Satya menengarai, akibat model distribusi terbuka elpiji 3 kilogram yang disubsidi negara, praktik pengoplosan gas terus terjadi. Distribusi terbuka memungkinan siapa saja, baik masyarakat kaya maupun miskin, untuk membeli elpiji 3 kilogram di pasaran. Distribusi tertutup adalah hanya masyarakat penerima subsidi yang berhak membeli elpiji 3 kilogram dengan harga subsidi.
”Pemerintah sebaiknya menerapkan subsidi langsung, seperti halnya subsidi listrik. Semua bergantung pada komitmen pemerintah itu sendiri,” ujar Satya.
Pekan lalu, dalam rapat dengar pendapat di Komisi VII DPR, Wakil Ketua Komisi VII Gus Irawan Pasaribu dari Partai Gerindra mendesak pemerintah melaksanakan kesepakatan yang sudah dibuat dengan DPR. Kesepakatan itu mengenai penerapan distribusi tertutup pada elpiji 3 kilogram. Model ini menggunakan kartu beridentitas tertentu sehingga hanya pemegang kartu yang berhak membeli elpiji bersubsidi.
”Dalam rapat dengan Kementerian ESDM beberapa tahun lalu sudah ada kesepakatan untuk melaksanakan model distribusi tertutup. Padahal, sudah ada proyek percontohan penerapan distribusi tertutup ini. Bagaima kelanjutannya?” tanya Gus Irawan.
Menanggapi hal tersebut, Pelaksana Tugas Direktur Jenderal Minyak dan Gas Bumi Kementerian ESDM Djoko Siswanto mengakui, hasil evaluasi proyek percontohan distribusi tertutup belum diumumkan kepada publik. Proyek percontohan tersebut dilaksanakan di Kota Tarakan, Kalimantan Utara. Penjelasan mengenai penerapan distribusi tertutup pun kurang gamblang.
”Apakah Kementerian Keuangan sudah siap untuk menyalurkan subsidi langsung kepada masyarakat yang berhak menerima subsidi?” Djoko balik bertanya.

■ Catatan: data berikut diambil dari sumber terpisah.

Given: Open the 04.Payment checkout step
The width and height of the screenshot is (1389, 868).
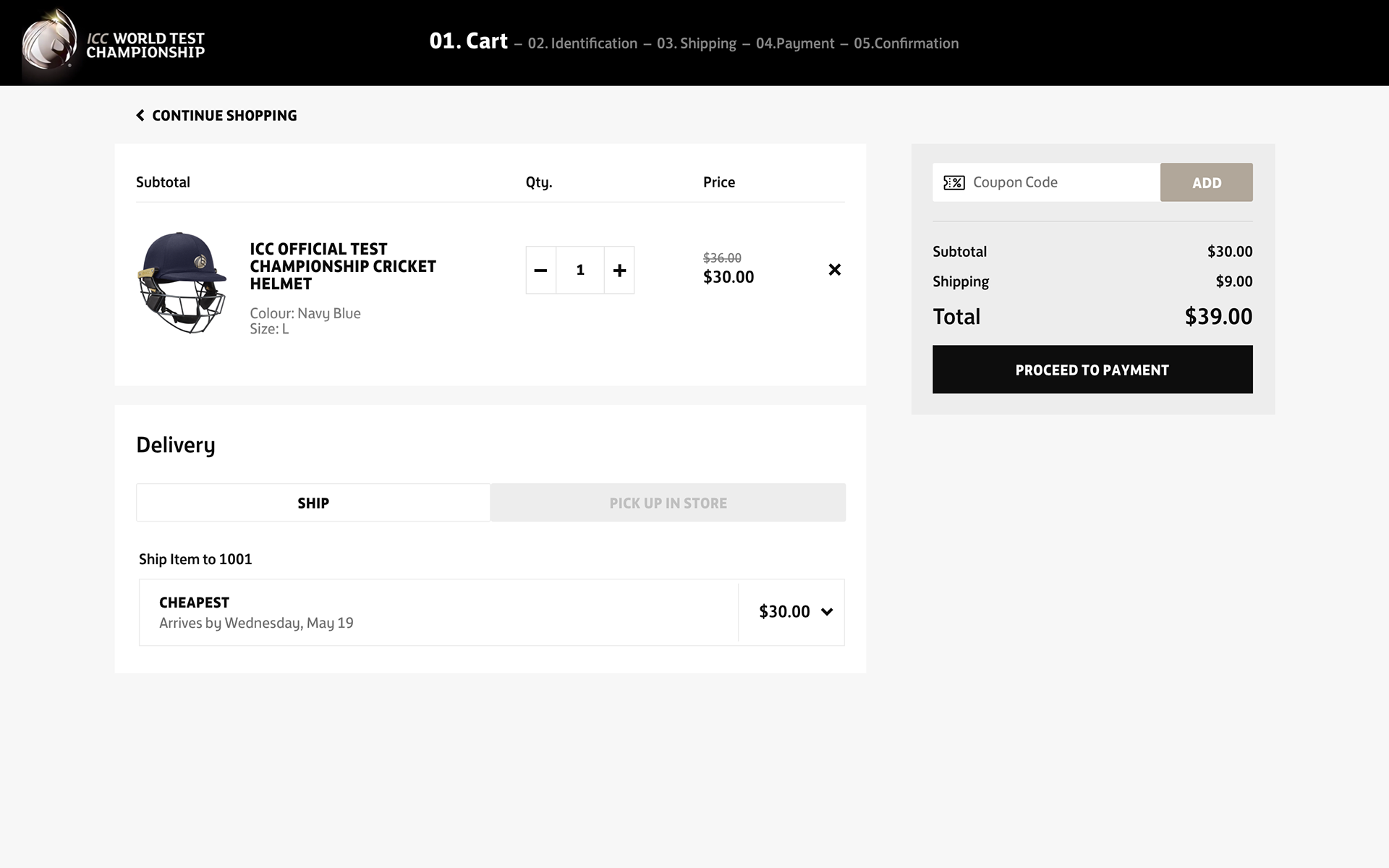Looking at the screenshot, I should [794, 44].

Sebelumnya, pada April 2017, Kementerian ESDM menandatangani nota kesepahaman dengan Bank Indonesia. Dalam nota kesepahaman itu, kedua pihak menyepakati perluasan kerja sama untuk meningkatkan akses keuangan. Salah satunya tentang penyaluran subsidi secara elektronik lewat Kartu Keluarga Sejahtera (KKS).

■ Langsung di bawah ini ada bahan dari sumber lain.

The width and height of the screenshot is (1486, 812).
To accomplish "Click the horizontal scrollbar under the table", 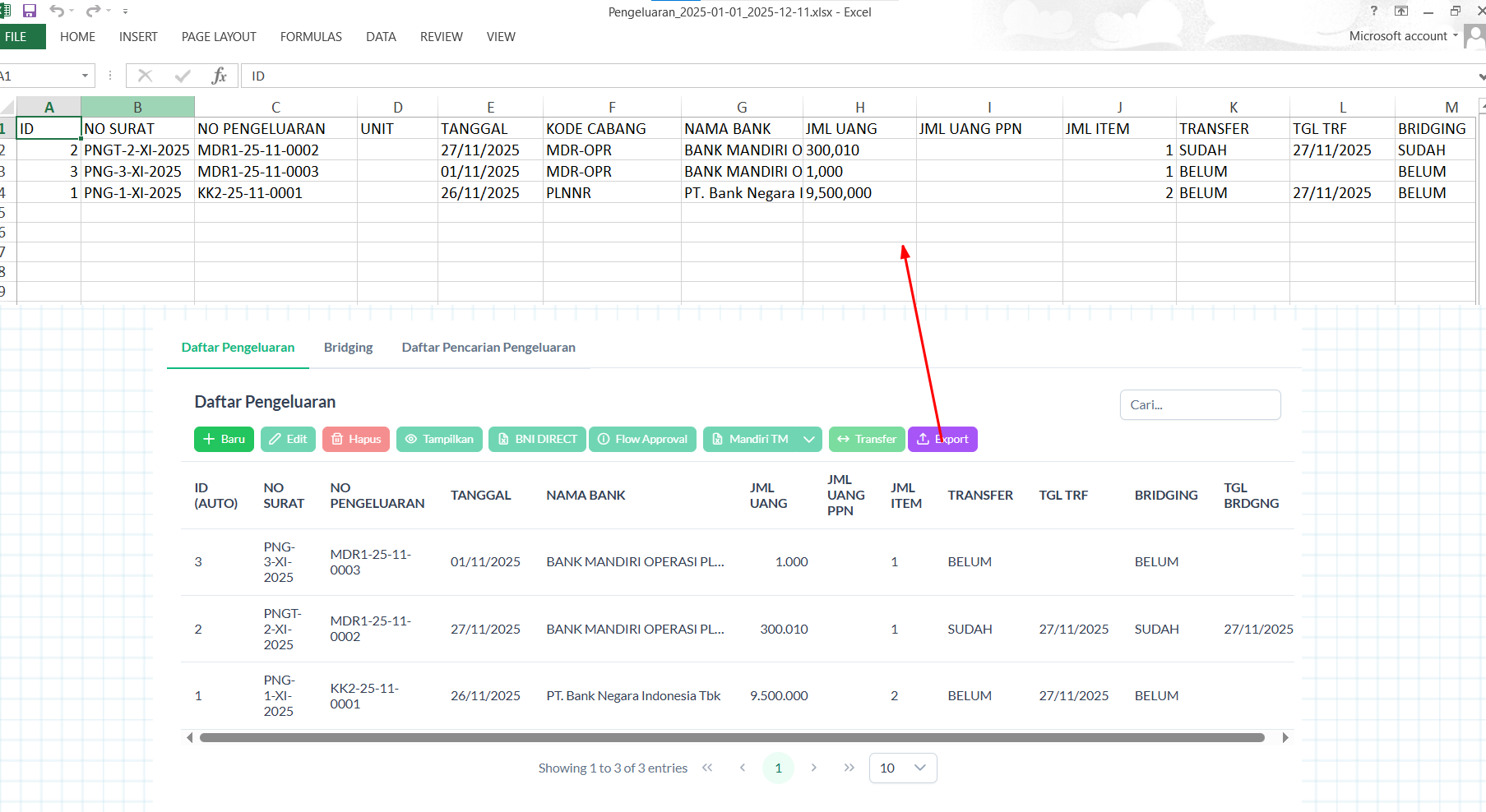I will click(731, 737).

”Salah satu yang ingin dicapai adalah pengaturan penggunaan elpiji 3 kilogram. Subsidinya akan dimasukkan ke dalam kartu (KKS) sehingga distribusi elpiji 3 kilogram bisa tepat sasaran,” kata Menteri ESDM Ignasius Jonan ketika itu.
Separuh dari kebutuhan elpiji di Indonesia yang setiap tahunnya mencapai 7 juta ton diperoleh dari impor. Nilai impor elpiji Indonesia mencapai Rp 85 triliun per tahun. Nilai tersebut terdiri dari nilai impor oleh Pertamina sebesar Rp 35 triliun dan Rp 50 triliun dari anggaran negara. Pemerintah memiliki program konversi minyak tanah ke elpiji dan pembagian konventer untuk nelayan.